It is to be understood that both the foregoing general description and the following detailed description are exemplary and explanatory and are intended to provide further explanation of embodiments of the invention as claimed.

BRIEF DESCRIPTION OF THE DRAWINGS

The accompanying drawings, which are included to provide a further understanding of embodiments of the present disclosure and are incorporated in and constitute a part of this specification, illustrate embodiments of the present disclosure and together with the description serve to explain the principles of embodiments of the present disclosure.

FIG. 1 diagrammatically depicts an identity resolution process coupled to a distributed computing network;

FIG. 2 depicts a flowchart showing an example identity resolution process consistent with embodiments of the present disclosure;

FIG. 3 depicts a diagram consistent with embodiments of the present disclosure;

FIG. 4 depicts an example graphical user interface consistent with embodiments of the present disclosure; and

FIG. 5 depicts an example graphical user interface consistent with embodiments of the present disclosure.

DETAILED DESCRIPTION

As discussed above, current technologies typically incorporate a single, simplistic scoring function to match records within a group of potential candidates. Unresolved records that do not pass the scoring criteria are referred for manual review and resolution, or worse, declared as individual ‘unique’ entities which are not fully resolved. Use of any such unresolved records results in business inefficiencies including additional costs (e.g., duplicate messaging). Embodiments of the identity resolution process described herein facilitate the reduction of any remaining unmatched records down to a completely resolved set, increasing the efficiency and effectiveness of any business system using the records.

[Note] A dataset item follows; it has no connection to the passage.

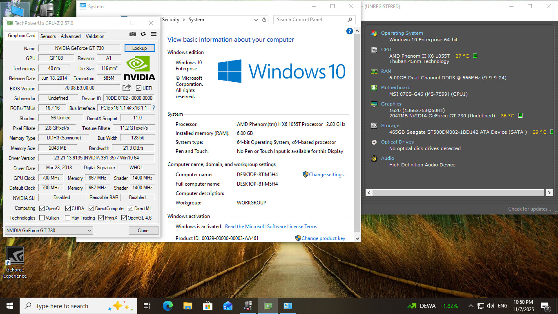Click the GPU-Z screenshot camera icon
The height and width of the screenshot is (314, 558).
(x=133, y=34)

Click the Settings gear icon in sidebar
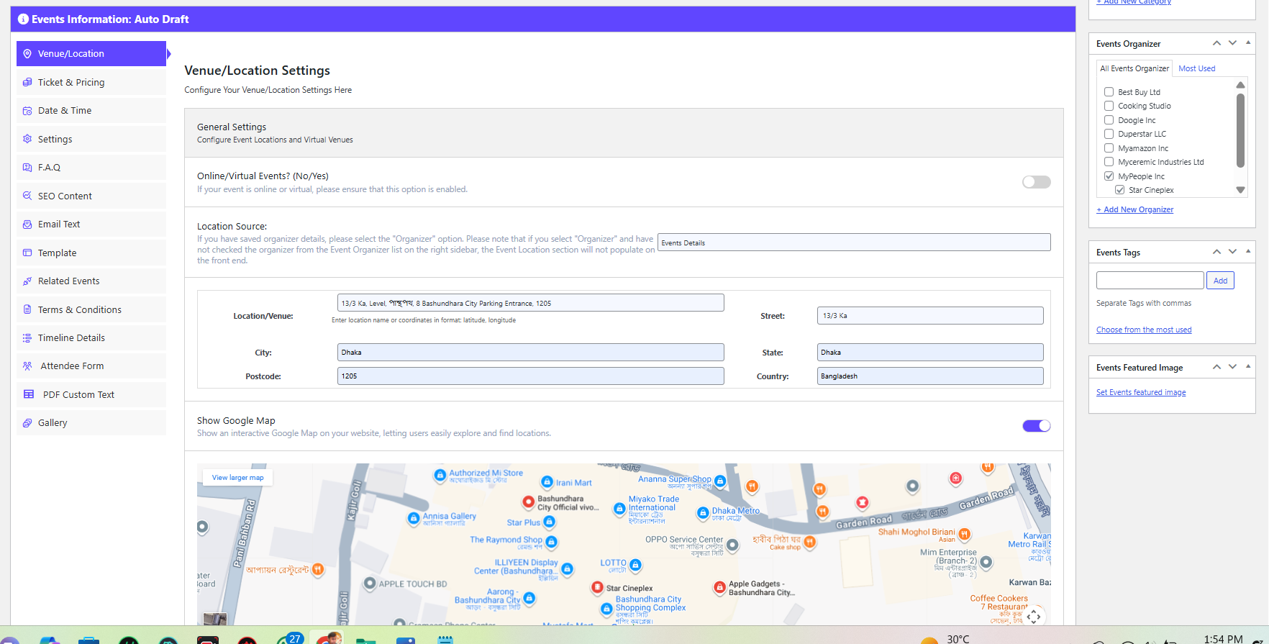[x=27, y=139]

Reference will now be made in detail to the embodiments of the present disclosure, examples of which are illustrated in the accompanying drawings. The present disclosure may, however, be embodied in many different forms and should not be construed as being limited to the embodiments set forth herein; rather, these embodiments are provided so that this disclosure will be thorough and complete, and will fully convey the concept of the present disclosure to those skilled in the art. Like reference numerals in the drawings denote like elements.

System Overview

Referring to FIG. 1, there is shown an identity resolution process 10 that may reside on and may be executed by server computer 12, which may be connected to network 14 (e.g., the internet or a local area network). Examples of server computer 12 may include, but are not limited to: a personal computer, a server computer, a series of server computers, a mini computer, and a mainframe computer. Server computer 12 may be a web server (or a series of servers) running a network operating system, examples of which may include but are not limited to: Microsoft Windows XP Server™; Novell Netware™; or Redhat Linux™, for example. Additionally and/or alternatively, identity resolution process 10 may reside on a client electronic device, such as a personal computer, notebook computer, personal digital assistant, or the like.

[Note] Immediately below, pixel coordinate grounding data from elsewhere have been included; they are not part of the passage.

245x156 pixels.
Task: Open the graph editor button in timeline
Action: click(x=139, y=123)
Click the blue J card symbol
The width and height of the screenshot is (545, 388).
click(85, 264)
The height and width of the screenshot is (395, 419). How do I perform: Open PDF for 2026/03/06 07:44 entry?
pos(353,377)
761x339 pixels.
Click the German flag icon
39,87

The instruction sets and subroutines of identity resolution process 10, which may be stored on storage device 16 coupled to server computer 12, may be executed by one or more processors (not shown) and one or more memory architectures (not shown) incorporated into server computer 12. Storage device 16 may include but is not limited to: a hard disk drive; a tape drive; an optical drive; a RAID array; a random access memory (RAM); and a read-only memory (ROM).

Server computer 12 may execute a web server application, examples of which may include but are not limited to: Microsoft IIS™, Novell Webserver™, or Apache Webserver™, that allows for HTTP (i.e., HyperText Transfer Protocol) access to server computer 12 via network 14. Network 14 may be connected to one or more secondary networks (e.g., network 18), examples of which may include but are not limited to: a local area network; a wide area network; or an intranet, for example.

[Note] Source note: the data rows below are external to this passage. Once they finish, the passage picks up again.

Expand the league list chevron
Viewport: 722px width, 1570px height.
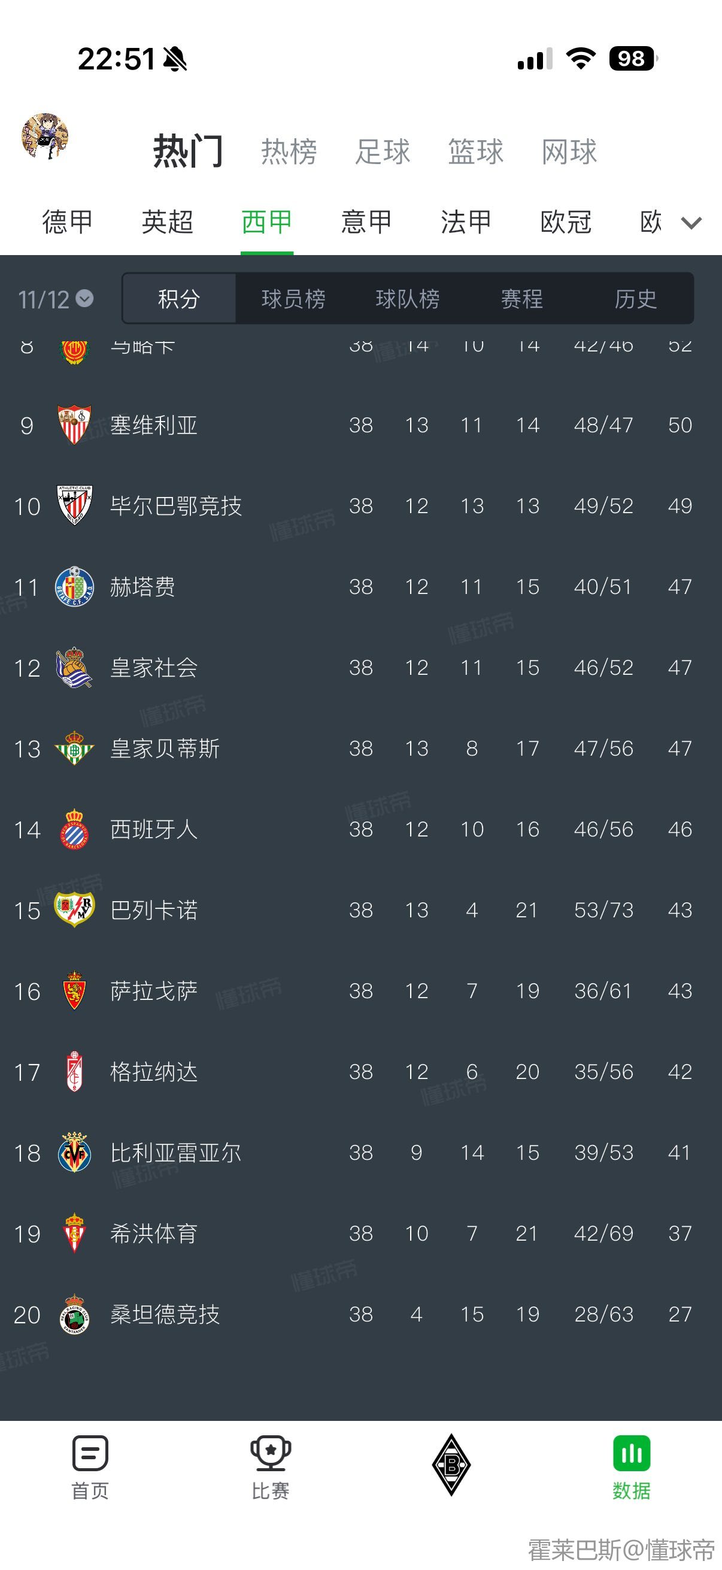(x=691, y=223)
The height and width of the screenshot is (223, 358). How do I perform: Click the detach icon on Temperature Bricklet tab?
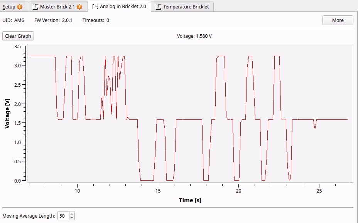tap(158, 7)
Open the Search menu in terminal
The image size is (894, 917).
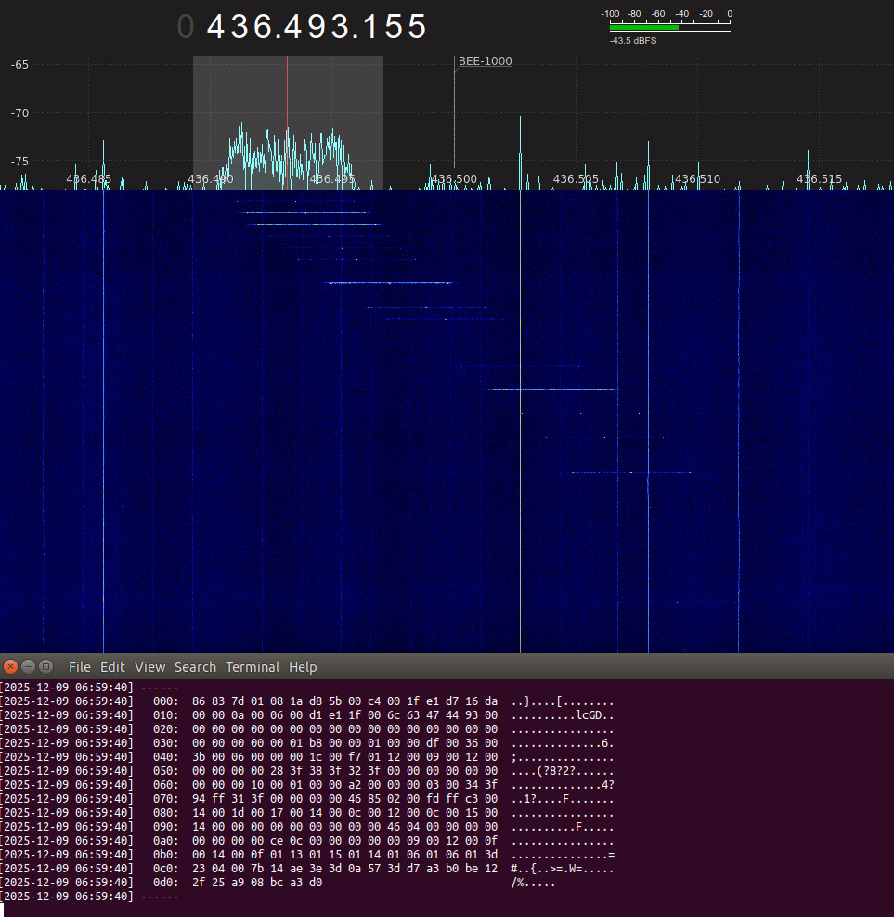(195, 667)
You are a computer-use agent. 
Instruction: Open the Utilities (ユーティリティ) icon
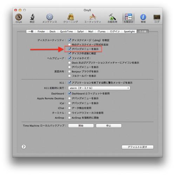click(x=93, y=19)
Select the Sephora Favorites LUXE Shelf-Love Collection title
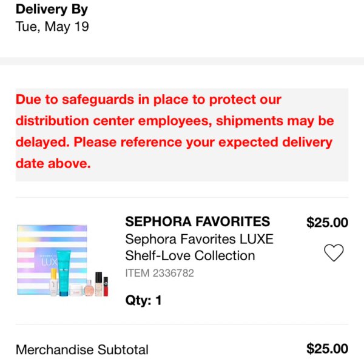The image size is (364, 364). point(199,248)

Server computer 12 may execute one or more server applications (e.g., server application 20), examples of which may include but are not limited to, e.g., Microsoft Exchange™ Server. Server application 20 may interact with one or more client applications (e.g., client applications 22, 24, 26, 28) in order to execute identity resolution process 10. Examples of client applications 22, 24, 26, 28 may include, but are not limited to, design verification tools such as those available from the assignee of the present disclosure. These applications may also be executed by server computer 12. In some embodiments, identity resolution process 10 may be a stand-alone application that interfaces with server application 20 or may be applets/applications that may be executed within server application 20.

The instruction sets and subroutines of server application 20, which may be stored on storage device 16 coupled to server computer 12, may be executed by one or more processors (not shown) and one or more memory architectures (not shown) incorporated into server computer 12.

As mentioned above, in addition/as an alternative to being server-based applications residing on server computer 12, identity resolution process 10 may be a client-side application residing on one or more client electronic devices 38, 40, 42, 44 (e.g., stored on storage devices 30, 32, 34, 36, respectively). As such, identity resolution process 10 may be a stand-alone application that interface with a client application (e.g., client applications 22, 24, 26, 28), or may be applets/applications that may be executed within a client application. As such, identity resolution process 10 may be a client-side process, server-side process, or hybrid client-side/server-side process, which may be executed, in whole or in part, by server computer 12, or one or more of client electronic devices 38, 40, 42, 44.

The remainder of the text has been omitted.